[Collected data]
**********

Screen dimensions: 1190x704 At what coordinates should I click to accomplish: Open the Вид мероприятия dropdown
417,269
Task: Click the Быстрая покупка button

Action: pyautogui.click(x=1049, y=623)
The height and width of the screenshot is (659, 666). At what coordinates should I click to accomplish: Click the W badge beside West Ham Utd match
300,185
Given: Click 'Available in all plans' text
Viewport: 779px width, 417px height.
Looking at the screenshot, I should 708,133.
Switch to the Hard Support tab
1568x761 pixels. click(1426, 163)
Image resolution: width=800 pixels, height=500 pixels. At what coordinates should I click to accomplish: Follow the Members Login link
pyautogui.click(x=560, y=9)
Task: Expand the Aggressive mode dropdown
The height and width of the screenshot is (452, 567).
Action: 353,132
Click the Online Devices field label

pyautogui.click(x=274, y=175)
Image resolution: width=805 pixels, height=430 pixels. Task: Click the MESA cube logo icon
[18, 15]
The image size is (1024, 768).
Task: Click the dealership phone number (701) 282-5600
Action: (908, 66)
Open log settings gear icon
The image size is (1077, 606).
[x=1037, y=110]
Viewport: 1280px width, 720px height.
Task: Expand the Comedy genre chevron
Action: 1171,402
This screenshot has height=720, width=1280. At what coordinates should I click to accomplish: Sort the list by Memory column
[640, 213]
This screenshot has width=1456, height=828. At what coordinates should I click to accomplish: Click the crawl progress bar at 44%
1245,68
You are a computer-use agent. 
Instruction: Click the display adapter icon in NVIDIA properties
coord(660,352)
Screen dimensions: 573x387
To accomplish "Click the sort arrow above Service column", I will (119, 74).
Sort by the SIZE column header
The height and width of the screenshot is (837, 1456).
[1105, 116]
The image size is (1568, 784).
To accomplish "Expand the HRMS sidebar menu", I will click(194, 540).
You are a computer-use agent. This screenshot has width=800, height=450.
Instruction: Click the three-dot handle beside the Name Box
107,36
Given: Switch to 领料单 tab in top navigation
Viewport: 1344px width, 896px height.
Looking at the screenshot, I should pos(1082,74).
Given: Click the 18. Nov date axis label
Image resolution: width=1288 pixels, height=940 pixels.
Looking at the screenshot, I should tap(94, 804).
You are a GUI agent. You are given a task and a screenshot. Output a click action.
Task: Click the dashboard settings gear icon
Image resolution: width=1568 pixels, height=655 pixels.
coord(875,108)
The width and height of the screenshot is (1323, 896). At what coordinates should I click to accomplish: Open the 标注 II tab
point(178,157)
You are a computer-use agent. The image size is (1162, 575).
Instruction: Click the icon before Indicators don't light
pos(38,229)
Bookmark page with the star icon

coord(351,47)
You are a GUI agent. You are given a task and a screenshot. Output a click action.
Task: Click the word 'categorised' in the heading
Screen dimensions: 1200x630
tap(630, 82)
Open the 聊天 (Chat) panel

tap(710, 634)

**********

▶ [WORK REQUIRED] Give every entry again in full, precisely as written above.

▶ [EXERCISE SOLUTION]
Screen dimensions: 1190x704 At what coordinates should I click to accomplish: Open the Вид мероприятия dropdown
417,269
Task: Click the Быстрая покупка button

Action: pyautogui.click(x=1049, y=623)
The height and width of the screenshot is (659, 666). At what coordinates should I click to accomplish: Click the W badge beside West Ham Utd match
300,185
Given: Click 'Available in all plans' text
Viewport: 779px width, 417px height.
Looking at the screenshot, I should 708,133.
Switch to the Hard Support tab
1568x761 pixels. click(1426, 163)
Image resolution: width=800 pixels, height=500 pixels. At what coordinates should I click to accomplish: Follow the Members Login link
pyautogui.click(x=560, y=9)
Task: Expand the Aggressive mode dropdown
The height and width of the screenshot is (452, 567).
Action: 353,132
Click the Online Devices field label

pyautogui.click(x=274, y=175)
Image resolution: width=805 pixels, height=430 pixels. Task: Click the MESA cube logo icon
[18, 15]
The image size is (1024, 768).
Task: Click the dealership phone number (701) 282-5600
Action: (908, 66)
Open log settings gear icon
The image size is (1077, 606).
[x=1037, y=110]
Viewport: 1280px width, 720px height.
Task: Expand the Comedy genre chevron
Action: 1171,402
This screenshot has height=720, width=1280. At what coordinates should I click to accomplish: Sort the list by Memory column
[640, 213]
This screenshot has width=1456, height=828. At what coordinates should I click to accomplish: Click the crawl progress bar at 44%
1245,68
You are a computer-use agent. 
Instruction: Click the display adapter icon in NVIDIA properties
coord(660,352)
Screen dimensions: 573x387
To accomplish "Click the sort arrow above Service column", I will (119, 74).
Sort by the SIZE column header
The height and width of the screenshot is (837, 1456).
[1105, 116]
The image size is (1568, 784).
To accomplish "Expand the HRMS sidebar menu", I will click(194, 540).
You are a computer-use agent. This screenshot has width=800, height=450.
Instruction: Click the three-dot handle beside the Name Box
107,36
Given: Switch to 领料单 tab in top navigation
Viewport: 1344px width, 896px height.
Looking at the screenshot, I should pos(1082,74).
Given: Click the 18. Nov date axis label
Image resolution: width=1288 pixels, height=940 pixels.
Looking at the screenshot, I should tap(94, 804).
You are a GUI agent. You are given a task and a screenshot. Output a click action.
Task: Click the dashboard settings gear icon
Image resolution: width=1568 pixels, height=655 pixels.
coord(875,108)
The width and height of the screenshot is (1323, 896). At what coordinates should I click to accomplish: Open the 标注 II tab
point(178,157)
You are a computer-use agent. The image size is (1162, 575).
Instruction: Click the icon before Indicators don't light
pos(38,229)
Bookmark page with the star icon

coord(351,47)
You are a GUI agent. You are given a task and a screenshot. Output a click action.
Task: Click the word 'categorised' in the heading
Screen dimensions: 1200x630
tap(630, 82)
Open the 聊天 (Chat) panel

tap(710, 634)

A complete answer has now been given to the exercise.